Could you try to enable tracing on as recommended here, and see if we can learn anything from the logs:
https://datastax-oss.atlassian.net/browse/CSHARP-480?focusedCommentId=32400&page=com.atlassian.jira.plugin.system.issuetabpanels%3Acomment-tabpanel#comment-32400
regards,
Kannan
hi @Exocomp
I think we have a handle on this … and it something specific to YugaByte and C# driver combo. Will keep you posted as soon as we have the fix. Hoping in the next few days.
regards,
Kannan
kannan
June 1, 2019, 12:44am
10
kannan
June 1, 2019, 8:32pm
11
@Exocomp
We have done both a YugaByte C# driver side fix (GitHub - yugabyte/cassandra-csharp-driver: YugaByte C# Driver for YugaByte DB's Cassandra-compatible YCQL API ) and a server-side fix (system.local always returns 0 token · Issue #1467 · yugabyte/yugabyte-db · GitHub ).

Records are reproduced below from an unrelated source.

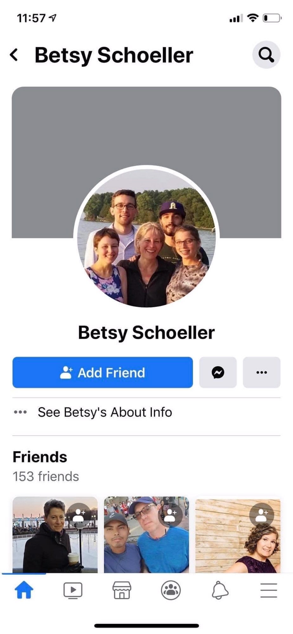Switch to the Watch video tab
Image resolution: width=293 pixels, height=634 pixels.
point(73,590)
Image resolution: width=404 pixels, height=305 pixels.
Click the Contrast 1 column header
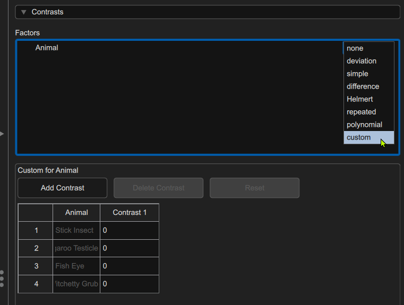tap(130, 212)
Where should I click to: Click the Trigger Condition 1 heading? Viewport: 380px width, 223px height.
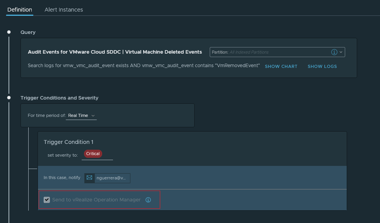[x=68, y=142]
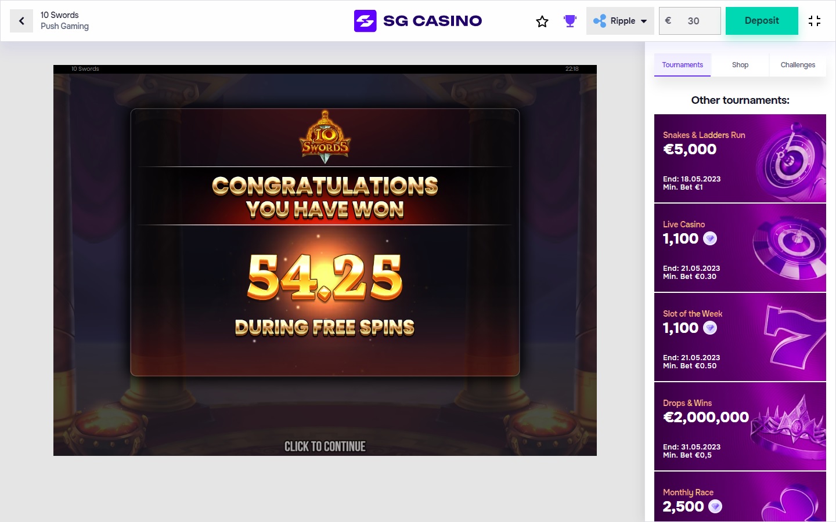Open the Challenges tab
Image resolution: width=836 pixels, height=522 pixels.
798,65
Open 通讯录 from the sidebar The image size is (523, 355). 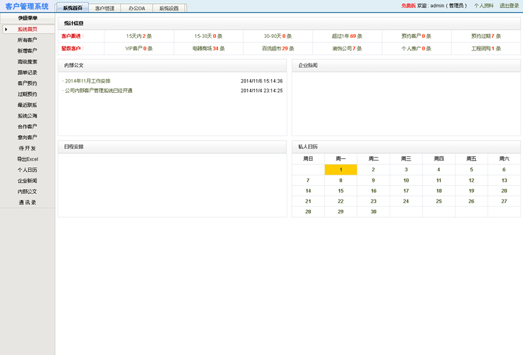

Either of the fix (using the new driver or waiting for the release with the above server-side fix) should help avoid the problem.
Can you please give this a try with the 3.7.1 version of the YugaByte C# Driver (NuGet Gallery | YugaByteCassandraCSharpDriver 3.16.3 )?
regards,
Kannan
@kannan
I tried 3.7.1, that resolved the issue.
Looking over the commit that fixed it, looks like it is bypassing the token map generation so sounds like before it was going somewhere before where it should not have. Merge pull request #6 from spolitov/token_map · yugabyte/cassandra-csharp-driver@6fc2772 · GitHub
Thanks for the quick fix and glad I could contribute.